GIVEN RECORDS:
··········

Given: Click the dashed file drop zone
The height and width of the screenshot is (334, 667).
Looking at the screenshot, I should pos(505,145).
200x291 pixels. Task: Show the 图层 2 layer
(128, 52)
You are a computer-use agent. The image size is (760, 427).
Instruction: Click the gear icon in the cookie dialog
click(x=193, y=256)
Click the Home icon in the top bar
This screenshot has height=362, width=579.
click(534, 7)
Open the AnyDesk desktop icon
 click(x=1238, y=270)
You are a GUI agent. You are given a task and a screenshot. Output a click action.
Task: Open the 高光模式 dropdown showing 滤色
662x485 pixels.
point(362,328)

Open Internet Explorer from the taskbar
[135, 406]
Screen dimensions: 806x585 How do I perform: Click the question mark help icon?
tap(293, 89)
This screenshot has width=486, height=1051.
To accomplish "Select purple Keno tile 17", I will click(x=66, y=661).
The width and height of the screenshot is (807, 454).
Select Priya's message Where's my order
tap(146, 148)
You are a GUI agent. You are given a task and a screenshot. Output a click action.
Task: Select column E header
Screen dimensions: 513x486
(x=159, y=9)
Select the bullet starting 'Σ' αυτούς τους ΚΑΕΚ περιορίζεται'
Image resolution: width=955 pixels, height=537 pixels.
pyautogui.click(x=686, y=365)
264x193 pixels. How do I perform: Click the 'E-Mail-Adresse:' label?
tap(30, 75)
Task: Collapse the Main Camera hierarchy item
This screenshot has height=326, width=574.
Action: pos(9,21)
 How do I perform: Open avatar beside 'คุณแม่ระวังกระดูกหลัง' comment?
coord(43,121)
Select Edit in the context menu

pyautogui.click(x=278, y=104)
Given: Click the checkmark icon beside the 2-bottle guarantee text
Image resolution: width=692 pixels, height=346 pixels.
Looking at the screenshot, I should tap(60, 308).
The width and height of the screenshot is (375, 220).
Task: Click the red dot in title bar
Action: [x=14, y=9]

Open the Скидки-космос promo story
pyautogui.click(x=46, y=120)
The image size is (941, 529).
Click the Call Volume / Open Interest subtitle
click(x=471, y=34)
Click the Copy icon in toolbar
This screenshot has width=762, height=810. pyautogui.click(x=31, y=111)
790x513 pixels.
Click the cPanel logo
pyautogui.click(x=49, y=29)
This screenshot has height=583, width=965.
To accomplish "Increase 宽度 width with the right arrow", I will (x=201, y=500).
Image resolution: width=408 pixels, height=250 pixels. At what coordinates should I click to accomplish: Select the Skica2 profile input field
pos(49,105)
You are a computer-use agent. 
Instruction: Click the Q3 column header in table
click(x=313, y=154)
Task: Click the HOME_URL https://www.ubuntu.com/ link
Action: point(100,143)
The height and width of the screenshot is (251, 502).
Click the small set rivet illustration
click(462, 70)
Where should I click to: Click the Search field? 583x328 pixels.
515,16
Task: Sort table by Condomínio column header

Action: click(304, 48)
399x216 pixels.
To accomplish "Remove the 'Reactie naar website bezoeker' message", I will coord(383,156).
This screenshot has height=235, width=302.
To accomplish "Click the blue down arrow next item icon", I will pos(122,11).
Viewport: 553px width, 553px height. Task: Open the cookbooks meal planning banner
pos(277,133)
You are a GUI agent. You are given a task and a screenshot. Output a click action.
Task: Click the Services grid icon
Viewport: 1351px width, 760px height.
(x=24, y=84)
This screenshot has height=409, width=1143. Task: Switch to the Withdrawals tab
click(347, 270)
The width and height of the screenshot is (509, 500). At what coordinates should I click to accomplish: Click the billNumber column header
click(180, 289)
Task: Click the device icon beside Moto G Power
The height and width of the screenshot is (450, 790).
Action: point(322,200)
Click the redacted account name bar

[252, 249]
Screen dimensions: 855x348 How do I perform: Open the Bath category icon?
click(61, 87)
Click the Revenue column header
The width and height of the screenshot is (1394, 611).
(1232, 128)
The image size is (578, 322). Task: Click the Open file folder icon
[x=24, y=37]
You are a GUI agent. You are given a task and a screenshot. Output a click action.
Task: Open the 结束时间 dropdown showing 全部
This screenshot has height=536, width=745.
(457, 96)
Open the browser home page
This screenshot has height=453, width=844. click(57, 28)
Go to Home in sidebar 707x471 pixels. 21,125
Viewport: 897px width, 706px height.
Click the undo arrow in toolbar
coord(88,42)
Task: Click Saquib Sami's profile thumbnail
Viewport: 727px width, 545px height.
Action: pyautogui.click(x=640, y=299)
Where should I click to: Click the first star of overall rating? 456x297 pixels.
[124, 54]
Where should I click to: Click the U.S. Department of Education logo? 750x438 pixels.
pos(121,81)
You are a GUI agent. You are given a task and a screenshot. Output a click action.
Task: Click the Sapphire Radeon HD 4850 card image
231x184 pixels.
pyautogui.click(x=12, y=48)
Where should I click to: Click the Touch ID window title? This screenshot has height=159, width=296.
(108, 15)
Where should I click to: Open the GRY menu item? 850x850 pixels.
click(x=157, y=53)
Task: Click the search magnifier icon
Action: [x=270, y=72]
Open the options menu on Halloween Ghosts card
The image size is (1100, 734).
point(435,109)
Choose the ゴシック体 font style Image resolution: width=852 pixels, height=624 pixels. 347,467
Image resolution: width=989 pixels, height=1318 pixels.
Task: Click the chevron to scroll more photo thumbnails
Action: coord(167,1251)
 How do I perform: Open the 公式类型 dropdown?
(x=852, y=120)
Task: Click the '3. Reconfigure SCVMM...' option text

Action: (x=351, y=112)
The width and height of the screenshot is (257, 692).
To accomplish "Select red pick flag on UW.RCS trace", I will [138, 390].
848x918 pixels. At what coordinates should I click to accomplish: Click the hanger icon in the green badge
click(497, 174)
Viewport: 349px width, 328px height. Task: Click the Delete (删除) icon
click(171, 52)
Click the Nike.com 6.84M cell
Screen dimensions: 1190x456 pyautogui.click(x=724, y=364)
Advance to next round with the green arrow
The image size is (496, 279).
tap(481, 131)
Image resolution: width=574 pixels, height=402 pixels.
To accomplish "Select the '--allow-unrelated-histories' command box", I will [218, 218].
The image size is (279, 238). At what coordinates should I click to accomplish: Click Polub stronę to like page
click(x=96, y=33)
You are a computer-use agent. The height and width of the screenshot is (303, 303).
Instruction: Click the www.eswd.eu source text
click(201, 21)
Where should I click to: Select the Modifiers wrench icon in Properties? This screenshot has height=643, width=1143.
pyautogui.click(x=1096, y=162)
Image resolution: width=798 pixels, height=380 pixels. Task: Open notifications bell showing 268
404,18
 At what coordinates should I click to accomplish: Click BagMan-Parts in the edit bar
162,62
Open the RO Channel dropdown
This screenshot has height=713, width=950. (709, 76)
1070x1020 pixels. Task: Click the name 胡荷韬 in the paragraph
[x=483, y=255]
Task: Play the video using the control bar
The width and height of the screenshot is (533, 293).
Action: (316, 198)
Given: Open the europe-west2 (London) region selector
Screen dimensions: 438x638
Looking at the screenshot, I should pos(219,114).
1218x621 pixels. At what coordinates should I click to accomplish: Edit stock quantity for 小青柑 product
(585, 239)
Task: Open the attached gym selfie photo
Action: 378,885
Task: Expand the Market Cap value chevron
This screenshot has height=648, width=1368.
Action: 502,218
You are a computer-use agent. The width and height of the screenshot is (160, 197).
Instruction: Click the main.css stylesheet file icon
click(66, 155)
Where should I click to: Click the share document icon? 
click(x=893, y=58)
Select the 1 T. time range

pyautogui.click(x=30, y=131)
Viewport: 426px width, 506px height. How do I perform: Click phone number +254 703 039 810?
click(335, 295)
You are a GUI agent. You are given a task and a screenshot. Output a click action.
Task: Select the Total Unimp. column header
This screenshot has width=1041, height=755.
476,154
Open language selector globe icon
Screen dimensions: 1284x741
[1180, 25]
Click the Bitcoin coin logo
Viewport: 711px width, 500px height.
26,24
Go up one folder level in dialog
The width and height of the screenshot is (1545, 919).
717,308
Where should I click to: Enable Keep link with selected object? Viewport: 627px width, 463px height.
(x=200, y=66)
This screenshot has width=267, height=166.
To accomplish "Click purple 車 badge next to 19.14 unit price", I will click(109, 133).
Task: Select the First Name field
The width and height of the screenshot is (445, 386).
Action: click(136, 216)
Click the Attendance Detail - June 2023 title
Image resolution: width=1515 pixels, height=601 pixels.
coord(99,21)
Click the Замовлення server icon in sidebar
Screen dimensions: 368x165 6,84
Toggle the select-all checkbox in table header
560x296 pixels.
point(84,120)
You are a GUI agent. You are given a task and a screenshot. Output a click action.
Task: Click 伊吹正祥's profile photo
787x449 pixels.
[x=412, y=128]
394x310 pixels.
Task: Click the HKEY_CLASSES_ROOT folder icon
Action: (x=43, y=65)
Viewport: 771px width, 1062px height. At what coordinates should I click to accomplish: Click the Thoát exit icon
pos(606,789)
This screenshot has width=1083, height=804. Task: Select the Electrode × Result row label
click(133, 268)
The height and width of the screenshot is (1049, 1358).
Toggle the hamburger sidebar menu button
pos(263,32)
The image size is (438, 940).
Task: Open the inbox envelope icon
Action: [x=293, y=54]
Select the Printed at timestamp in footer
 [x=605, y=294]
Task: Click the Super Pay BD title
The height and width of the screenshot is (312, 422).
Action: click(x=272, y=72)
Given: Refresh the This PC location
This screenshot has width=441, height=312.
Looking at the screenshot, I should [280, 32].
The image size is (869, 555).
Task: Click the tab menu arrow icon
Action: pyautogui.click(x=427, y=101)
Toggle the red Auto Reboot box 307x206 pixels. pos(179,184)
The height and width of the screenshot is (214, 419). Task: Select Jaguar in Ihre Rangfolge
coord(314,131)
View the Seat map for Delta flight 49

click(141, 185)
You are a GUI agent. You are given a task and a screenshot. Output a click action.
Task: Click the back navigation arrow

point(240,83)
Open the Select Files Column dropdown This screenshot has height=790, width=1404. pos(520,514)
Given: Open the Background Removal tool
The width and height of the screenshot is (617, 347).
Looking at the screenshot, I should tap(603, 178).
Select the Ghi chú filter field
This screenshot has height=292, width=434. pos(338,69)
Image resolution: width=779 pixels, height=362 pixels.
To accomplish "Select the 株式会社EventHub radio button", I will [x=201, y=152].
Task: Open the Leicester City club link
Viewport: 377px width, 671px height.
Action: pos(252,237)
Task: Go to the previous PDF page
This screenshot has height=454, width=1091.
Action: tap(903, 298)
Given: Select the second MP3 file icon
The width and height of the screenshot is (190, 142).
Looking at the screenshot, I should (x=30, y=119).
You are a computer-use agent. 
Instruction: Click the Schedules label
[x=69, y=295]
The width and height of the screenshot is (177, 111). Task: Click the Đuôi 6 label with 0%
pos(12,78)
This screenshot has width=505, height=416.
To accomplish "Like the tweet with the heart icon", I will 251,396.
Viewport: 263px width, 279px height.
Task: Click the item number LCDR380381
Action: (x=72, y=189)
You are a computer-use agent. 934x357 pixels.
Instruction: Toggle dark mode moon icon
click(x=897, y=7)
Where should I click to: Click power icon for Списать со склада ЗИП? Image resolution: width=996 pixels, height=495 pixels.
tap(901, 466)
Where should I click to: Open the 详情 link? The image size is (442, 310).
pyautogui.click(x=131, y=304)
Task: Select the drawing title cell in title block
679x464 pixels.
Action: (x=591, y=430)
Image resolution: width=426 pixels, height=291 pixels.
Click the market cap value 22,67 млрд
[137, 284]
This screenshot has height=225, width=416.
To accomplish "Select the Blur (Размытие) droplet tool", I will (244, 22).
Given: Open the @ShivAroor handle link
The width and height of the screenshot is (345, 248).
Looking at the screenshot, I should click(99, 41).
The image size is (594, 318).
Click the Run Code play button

··········

WHAT YOU SHOULD DO: If a line in the records above contains "next", copy that line.

TASK RESPONSE:
To accomplish "Click the blue down arrow next item icon", I will pos(122,11).
Advance to next round with the green arrow
To accomplish "Click purple 車 badge next to 19.14 unit price", I will click(109, 133).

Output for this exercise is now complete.